#### What you are asked to do
Output the lines of the material below as a Markdown table with the columns "Row" and "Line." Start at the line containing "You are a computer-use agent. Viewport: 392px", continue through the line containing "coord(24,5)", and leave out any blank lines.

#### Data extract
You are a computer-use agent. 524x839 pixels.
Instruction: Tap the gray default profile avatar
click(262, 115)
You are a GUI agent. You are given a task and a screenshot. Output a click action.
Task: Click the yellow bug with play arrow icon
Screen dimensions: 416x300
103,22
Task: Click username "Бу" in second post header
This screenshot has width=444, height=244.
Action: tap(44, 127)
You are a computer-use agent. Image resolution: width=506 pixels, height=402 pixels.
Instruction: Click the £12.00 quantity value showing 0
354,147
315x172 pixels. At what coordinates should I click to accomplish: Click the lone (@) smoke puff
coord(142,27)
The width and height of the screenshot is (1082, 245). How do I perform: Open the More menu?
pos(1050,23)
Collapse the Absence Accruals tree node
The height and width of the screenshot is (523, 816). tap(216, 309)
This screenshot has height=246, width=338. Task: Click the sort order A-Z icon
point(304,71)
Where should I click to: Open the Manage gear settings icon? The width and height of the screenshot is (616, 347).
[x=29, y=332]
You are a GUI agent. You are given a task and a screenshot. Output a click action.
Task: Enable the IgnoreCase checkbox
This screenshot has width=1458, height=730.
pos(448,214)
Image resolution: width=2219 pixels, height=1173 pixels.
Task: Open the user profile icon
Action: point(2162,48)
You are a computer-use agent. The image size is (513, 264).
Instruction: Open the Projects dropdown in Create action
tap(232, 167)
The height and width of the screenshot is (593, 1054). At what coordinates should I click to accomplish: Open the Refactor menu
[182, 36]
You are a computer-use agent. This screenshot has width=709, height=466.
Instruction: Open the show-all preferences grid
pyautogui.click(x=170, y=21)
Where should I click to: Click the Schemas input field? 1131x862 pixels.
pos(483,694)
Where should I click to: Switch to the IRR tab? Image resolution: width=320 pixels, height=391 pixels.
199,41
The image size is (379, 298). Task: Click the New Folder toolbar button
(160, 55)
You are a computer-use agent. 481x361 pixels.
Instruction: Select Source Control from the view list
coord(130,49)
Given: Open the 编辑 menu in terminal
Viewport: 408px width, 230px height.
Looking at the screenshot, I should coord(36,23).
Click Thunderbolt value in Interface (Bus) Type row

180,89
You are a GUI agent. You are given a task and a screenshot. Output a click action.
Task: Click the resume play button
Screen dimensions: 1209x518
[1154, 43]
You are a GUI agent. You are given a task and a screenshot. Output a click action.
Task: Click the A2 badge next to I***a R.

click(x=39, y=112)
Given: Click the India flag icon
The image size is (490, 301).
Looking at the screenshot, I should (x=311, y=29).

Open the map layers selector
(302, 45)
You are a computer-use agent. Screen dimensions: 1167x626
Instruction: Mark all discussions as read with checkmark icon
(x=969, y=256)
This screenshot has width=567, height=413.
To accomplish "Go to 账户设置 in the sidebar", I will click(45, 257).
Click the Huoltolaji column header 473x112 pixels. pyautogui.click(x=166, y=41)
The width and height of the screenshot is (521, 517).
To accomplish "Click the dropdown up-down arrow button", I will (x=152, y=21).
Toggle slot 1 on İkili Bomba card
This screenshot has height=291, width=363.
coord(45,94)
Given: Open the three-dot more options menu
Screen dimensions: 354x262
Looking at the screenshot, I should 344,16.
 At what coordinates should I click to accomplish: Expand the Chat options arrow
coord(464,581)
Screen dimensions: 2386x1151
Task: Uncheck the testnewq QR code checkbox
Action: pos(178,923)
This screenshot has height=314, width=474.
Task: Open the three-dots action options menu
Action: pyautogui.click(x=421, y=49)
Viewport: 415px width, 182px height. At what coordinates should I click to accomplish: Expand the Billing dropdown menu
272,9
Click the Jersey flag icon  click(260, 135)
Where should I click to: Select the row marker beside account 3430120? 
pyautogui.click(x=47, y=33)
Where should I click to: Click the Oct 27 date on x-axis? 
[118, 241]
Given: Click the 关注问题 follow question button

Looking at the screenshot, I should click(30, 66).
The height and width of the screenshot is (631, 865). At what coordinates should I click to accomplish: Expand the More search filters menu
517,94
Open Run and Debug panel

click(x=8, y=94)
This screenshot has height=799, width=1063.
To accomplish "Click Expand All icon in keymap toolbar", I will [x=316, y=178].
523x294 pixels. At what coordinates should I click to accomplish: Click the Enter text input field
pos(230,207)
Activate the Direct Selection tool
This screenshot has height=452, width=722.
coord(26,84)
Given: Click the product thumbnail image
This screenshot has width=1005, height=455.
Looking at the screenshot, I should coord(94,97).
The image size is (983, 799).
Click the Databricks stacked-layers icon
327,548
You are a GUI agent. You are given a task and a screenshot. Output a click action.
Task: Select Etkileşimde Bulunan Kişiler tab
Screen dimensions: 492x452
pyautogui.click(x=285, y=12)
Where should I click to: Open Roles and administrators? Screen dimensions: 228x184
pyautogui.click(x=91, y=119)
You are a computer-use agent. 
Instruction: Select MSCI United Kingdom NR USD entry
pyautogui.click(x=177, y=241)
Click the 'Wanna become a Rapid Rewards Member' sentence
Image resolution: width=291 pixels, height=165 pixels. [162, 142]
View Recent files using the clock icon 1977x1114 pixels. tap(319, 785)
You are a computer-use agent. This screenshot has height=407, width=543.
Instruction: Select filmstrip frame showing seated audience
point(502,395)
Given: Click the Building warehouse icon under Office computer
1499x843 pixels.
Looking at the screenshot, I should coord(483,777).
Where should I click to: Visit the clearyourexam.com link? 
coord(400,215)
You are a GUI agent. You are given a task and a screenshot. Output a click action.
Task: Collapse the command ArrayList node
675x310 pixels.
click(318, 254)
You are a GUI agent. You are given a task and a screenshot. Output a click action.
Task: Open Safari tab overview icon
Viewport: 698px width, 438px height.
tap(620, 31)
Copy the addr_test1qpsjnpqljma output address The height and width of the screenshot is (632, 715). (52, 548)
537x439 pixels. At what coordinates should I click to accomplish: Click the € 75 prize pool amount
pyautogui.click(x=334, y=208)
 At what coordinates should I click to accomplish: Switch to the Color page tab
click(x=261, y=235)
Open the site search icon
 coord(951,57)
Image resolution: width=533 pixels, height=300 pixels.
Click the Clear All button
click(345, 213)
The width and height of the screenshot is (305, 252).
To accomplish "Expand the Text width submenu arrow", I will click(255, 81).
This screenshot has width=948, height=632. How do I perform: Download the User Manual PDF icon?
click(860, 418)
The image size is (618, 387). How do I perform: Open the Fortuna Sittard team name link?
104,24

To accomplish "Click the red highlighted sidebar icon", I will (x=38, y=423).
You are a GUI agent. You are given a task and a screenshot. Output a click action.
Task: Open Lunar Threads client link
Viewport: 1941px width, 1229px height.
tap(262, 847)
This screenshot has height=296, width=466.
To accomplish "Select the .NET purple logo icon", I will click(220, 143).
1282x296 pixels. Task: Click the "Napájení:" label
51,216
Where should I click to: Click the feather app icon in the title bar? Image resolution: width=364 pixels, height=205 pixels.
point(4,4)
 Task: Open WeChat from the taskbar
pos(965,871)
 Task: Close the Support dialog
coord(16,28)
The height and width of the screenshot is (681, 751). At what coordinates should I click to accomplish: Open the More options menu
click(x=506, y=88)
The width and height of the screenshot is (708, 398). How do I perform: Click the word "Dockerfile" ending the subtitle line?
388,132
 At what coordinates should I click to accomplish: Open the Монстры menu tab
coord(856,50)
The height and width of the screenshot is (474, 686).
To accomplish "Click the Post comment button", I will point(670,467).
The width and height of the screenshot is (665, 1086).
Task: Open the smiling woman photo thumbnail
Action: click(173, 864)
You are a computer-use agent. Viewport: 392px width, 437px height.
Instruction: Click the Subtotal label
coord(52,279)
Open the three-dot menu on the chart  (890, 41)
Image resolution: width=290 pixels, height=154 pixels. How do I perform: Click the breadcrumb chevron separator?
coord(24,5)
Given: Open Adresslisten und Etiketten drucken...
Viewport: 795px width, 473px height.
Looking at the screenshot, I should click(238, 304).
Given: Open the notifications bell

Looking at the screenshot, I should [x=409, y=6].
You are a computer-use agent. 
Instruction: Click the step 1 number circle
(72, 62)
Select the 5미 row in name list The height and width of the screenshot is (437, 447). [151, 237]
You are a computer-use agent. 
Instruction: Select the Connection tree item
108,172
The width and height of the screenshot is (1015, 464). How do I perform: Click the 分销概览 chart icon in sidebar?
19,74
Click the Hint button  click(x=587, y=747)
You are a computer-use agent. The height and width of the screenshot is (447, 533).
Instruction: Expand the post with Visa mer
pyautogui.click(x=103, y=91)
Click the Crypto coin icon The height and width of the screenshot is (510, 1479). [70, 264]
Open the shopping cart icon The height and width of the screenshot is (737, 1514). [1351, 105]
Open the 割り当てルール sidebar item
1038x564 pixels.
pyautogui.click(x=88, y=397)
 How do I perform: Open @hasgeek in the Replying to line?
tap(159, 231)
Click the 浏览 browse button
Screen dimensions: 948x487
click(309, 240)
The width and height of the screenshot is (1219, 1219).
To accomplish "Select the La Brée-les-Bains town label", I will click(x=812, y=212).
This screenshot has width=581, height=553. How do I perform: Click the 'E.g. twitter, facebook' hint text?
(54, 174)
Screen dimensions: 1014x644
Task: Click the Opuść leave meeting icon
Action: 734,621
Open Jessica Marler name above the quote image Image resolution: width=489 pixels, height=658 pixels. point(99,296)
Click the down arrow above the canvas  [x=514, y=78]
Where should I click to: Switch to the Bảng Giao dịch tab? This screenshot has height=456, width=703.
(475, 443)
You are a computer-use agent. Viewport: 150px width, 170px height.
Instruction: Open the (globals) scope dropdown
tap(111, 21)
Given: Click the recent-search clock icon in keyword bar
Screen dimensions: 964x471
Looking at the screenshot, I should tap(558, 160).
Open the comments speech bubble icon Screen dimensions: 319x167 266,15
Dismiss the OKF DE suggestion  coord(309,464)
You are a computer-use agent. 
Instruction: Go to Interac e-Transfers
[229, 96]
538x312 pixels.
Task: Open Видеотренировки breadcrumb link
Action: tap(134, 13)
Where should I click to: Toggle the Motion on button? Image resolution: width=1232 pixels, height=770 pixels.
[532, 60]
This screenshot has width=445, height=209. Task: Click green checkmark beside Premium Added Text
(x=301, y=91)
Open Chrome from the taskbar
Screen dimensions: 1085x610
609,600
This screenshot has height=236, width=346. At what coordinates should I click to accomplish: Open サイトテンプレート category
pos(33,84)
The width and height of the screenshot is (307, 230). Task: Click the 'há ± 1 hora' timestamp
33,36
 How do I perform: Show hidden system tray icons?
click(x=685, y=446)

#### Answer to the task
| Row | Line |
|---|---|
| 1 | You are a computer-use agent. Viewport: 392px width, 437px height. |
| 2 | Instruction: Click the Subtotal label |
| 3 | coord(52,279) |
| 4 | Open the three-dot menu on the chart  (890, 41) |
| 5 | Image resolution: width=290 pixels, height=154 pixels. How do I perform: Click the breadcrumb chevron separator? |
| 6 | coord(24,5) |